Someone could make a viable argument that White Collar, in knowing that it's got its second season, is going to cash those checks it's writing. The show has plenty of time to make good on this season finale, sure -- but like, what the fuck was the point? Aside from clunky, horrible writing throughout the episode, Eastin and Co. have taken a turn for the seriously holy shit, why? This narrative element -- I refer to it as Sherman Marching Through All These Fucking Plotholes -- was favored, too, by assholes like Chris Carter, and Eric Kripke, but the difference is that those shows were, from inception, bigger than White Collar.

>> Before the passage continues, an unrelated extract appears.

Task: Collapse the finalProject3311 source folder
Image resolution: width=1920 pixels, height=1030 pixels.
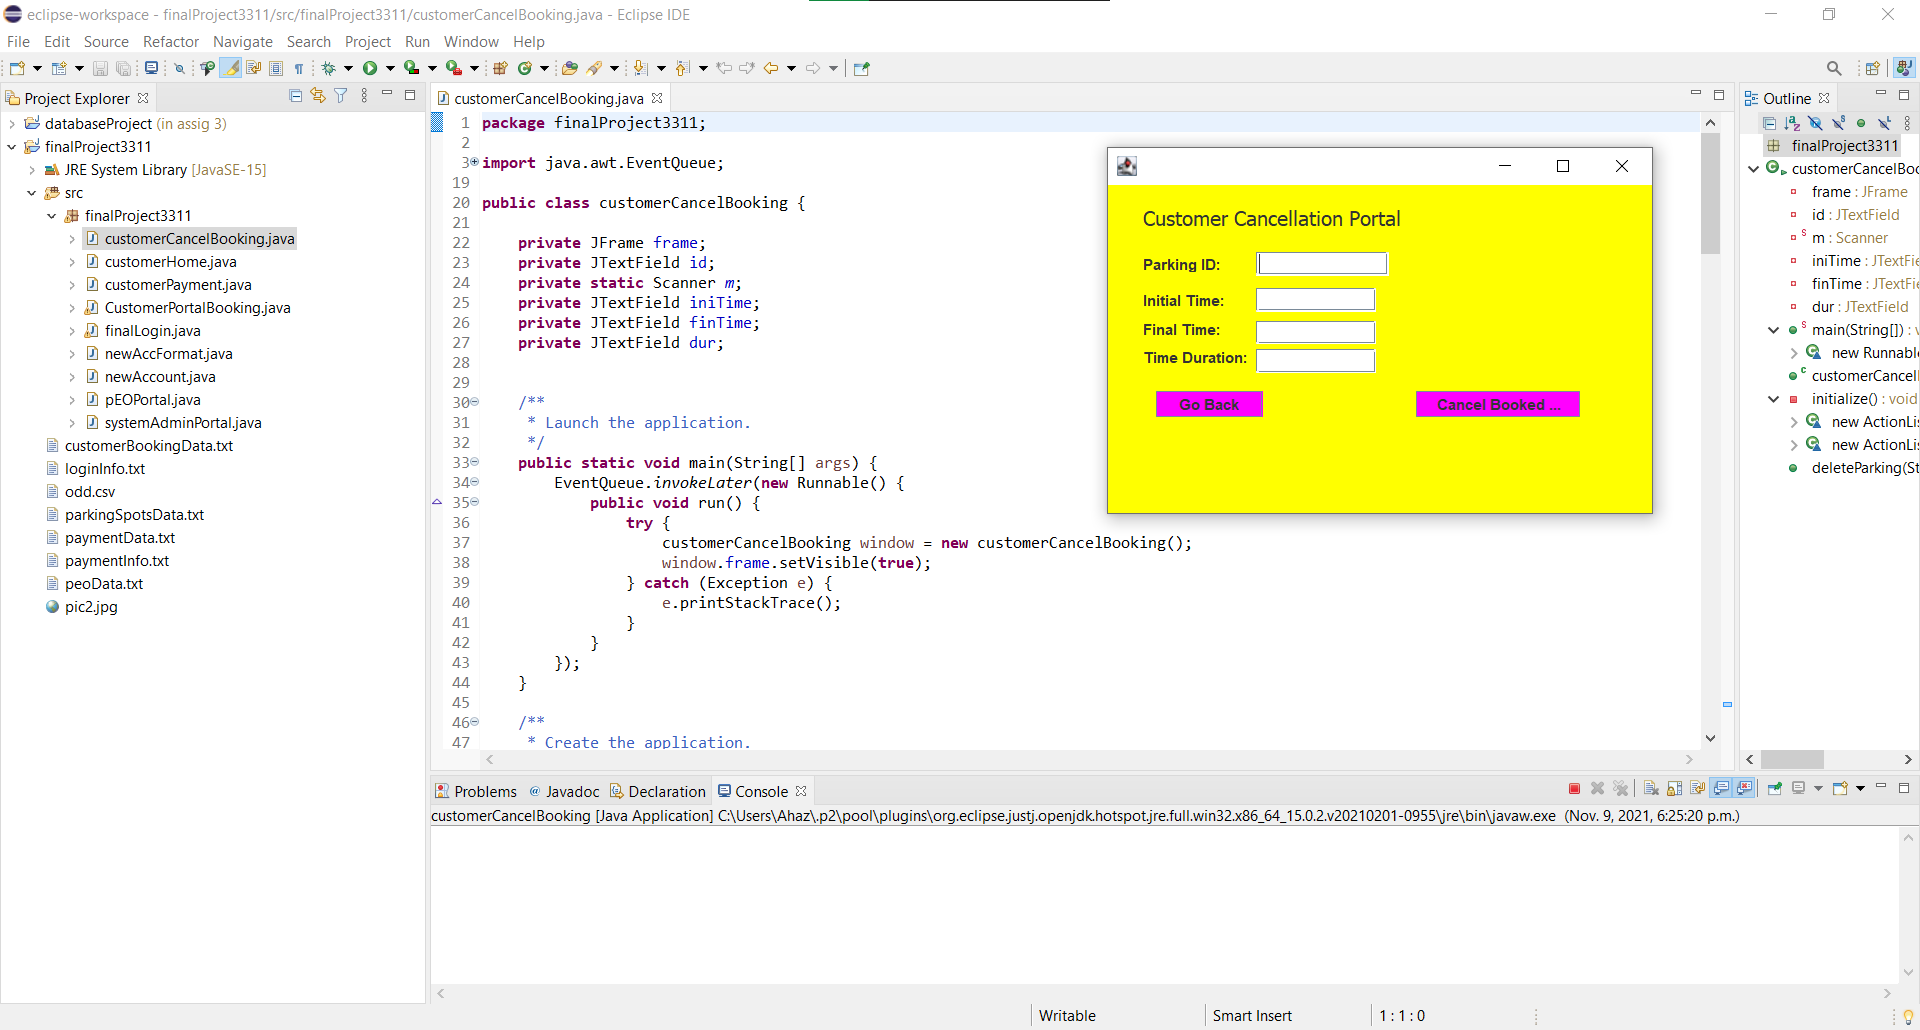Action: 50,215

I'm not talking about budget or network, I'm talking sheer scale. White Collar has always been a smaller, but sophisticated series about sophisticated crime, and the eternal delight of it was watching Matt Bomer be effortlessly charming, to wander around committing heinous crimes and winning our hearts, chipping away at Peter Burke's iron resolve, tricking him into having fun. They solve fucking crime, all right? What the shit is this? Explosions and conspiracy theories? Sure, the seeds of Kate and the current shitshow were sown early in the series, but who ever saw this level of unnecessary plot sprawl coming? Every editor knows that the key to good writing is to cut, cut, cut. Do you need a red pen? I can mail you a box. They're cheap at Office Max, White Collar. Early in the series it seemed possible that maybe Kate was the big bad, that maybe Fowler alone was the big bad, hell, for a month there in the middle we all wondered if Peter was the big bad, but the river keeps getting muddier and longer and wider and stupider and all the delightfully polyamorous sex fandom is writing isn't enough to keep us distracted forever, and now we don't even have a clear end target.
Shape the fuck up, White Collar. I mean. I will be there with gay bells on and a mirror and also a rolled up $100 for your season two premier, but I DO IT WITH RESERVATIONS, OKAY? SHAPE THE FUCK UP, WHITE COLLAR.
In other news, fuck you, White Collar, this recap was brought to you by three days, two fingers of vodka, a six-pack of Woodchuck, and 4200 words.